== What the task requires ==
Please read the records below and return each line holding the string "target".

****************************************

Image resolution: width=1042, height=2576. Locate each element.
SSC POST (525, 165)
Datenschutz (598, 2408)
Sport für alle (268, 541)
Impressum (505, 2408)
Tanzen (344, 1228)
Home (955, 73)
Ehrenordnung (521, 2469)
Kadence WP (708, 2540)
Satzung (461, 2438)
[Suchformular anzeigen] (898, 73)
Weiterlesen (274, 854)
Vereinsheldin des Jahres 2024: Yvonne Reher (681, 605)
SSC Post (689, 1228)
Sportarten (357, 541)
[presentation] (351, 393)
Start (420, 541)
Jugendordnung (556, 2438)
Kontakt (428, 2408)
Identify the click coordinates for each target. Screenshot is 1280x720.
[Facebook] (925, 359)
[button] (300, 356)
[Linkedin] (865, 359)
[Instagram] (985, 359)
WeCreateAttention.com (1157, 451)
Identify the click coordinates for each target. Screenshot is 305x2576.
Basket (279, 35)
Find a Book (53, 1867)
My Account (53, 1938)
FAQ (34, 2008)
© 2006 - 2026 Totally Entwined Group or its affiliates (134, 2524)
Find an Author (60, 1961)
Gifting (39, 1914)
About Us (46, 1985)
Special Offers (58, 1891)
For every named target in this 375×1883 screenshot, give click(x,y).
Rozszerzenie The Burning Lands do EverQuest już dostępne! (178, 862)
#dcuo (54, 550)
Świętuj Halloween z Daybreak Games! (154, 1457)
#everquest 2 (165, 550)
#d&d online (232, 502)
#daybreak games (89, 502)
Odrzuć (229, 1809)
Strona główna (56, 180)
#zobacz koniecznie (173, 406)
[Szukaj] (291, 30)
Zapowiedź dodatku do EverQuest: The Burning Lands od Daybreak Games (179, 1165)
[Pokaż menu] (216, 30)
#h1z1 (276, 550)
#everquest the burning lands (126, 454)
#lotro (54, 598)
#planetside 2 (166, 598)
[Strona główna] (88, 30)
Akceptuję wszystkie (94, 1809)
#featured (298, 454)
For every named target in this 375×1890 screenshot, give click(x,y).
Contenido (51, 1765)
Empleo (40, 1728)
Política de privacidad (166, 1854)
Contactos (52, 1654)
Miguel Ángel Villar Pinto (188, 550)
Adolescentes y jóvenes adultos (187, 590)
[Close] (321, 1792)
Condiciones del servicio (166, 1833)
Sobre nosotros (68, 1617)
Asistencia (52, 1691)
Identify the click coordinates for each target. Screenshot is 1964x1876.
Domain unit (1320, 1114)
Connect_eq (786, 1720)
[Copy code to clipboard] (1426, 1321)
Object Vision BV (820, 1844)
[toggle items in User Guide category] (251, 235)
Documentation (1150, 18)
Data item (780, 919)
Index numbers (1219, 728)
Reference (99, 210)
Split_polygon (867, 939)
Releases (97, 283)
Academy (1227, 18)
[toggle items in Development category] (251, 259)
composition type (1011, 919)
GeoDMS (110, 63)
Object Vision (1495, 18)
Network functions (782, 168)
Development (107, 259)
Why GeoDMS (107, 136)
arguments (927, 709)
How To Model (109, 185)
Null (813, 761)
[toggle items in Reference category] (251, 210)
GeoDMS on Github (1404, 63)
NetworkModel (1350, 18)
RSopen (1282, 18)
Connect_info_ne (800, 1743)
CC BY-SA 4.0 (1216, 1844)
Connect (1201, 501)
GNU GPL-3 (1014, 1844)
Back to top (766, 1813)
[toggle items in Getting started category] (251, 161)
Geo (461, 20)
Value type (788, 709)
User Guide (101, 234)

****************************************

== Answer section ==
Identify the click coordinates for each target. Screenshot is 1280x720.
Identify the click coordinates for each target. Screenshot is 305x2576.
For every named target in this 375×1883 screenshot, give click(x,y).
For every named target in this 375×1890 screenshot, give click(x,y).
Identify the click coordinates for each target. Screenshot is 1964x1876.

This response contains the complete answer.